◆ **What to do**:
a: In the court opinion, on what date was the opinion filed?
b: Rewrite the part of the court opinion that opens with the words containing "Citation Numbers: 117" and closes with "March 27th, 1920.", putting "coffee" in place of "sugar".

◆ **Source extract**:

-=-=-

Citation Numbers: 117 A. 523, 97 Conn. 447
Judges: Wheeler, Beach, Gager, Curtis, Burpee
Filed Date: 6/5/1922
Status: Precedential
Modified Date: 10/19/2024
Unless the finding be corrected in such way as to affect the judgment rendered, the appeal must fail. Plaintiff's claim to recover loss of profits, loss to its business, and loss in the purchase of *Page 450
Porto Rican sugar in place of the sugar which defendant did not deliver, set forth elements of special damage, each one of which must have been alleged in order to support a recovery therefor. Tomlinson v. Derby,
Plaintiff's exception to the court's finding that the plaintiff did not avail itself of its privilege to increase the quantity of sugar purchased from 500 to 800 bags, is not well taken. Equally without merit is the exception to the court's finding that the breach of this contract occurred on March 27th, 1920.

-=-=-

◆ **Dataset content**:
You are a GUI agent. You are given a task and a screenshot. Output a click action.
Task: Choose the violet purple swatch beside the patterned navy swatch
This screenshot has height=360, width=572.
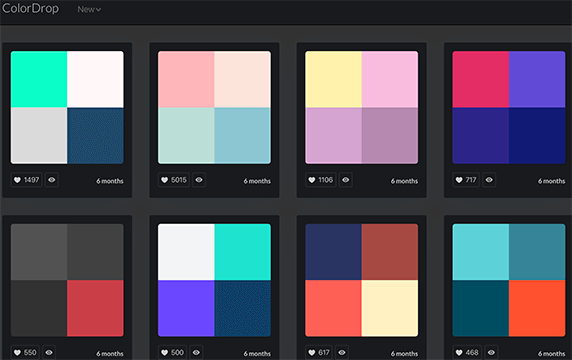(x=186, y=308)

-=-=-

◆ **Results in order**:
a: 6/5/1922

b:
Citation Numbers: 117 A. 523, 97 Conn. 447
Judges: Wheeler, Beach, Gager, Curtis, Burpee
Filed Date: 6/5/1922
Status: Precedential
Modified Date: 10/19/2024
Unless the finding be corrected in such way as to affect the judgment rendered, the appeal must fail. Plaintiff's claim to recover loss of profits, loss to its business, and loss in the purchase of *Page 450
Porto Rican coffee in place of the coffee which defendant did not deliver, set forth elements of special damage, each one of which must have been alleged in order to support a recovery therefor. Tomlinson v. Derby,
Plaintiff's exception to the court's finding that the plaintiff did not avail itself of its privilege to increase the quantity of coffee purchased from 500 to 800 bags, is not well taken. Equally without merit is the exception to the court's finding that the breach of this contract occurred on March 27th, 1920.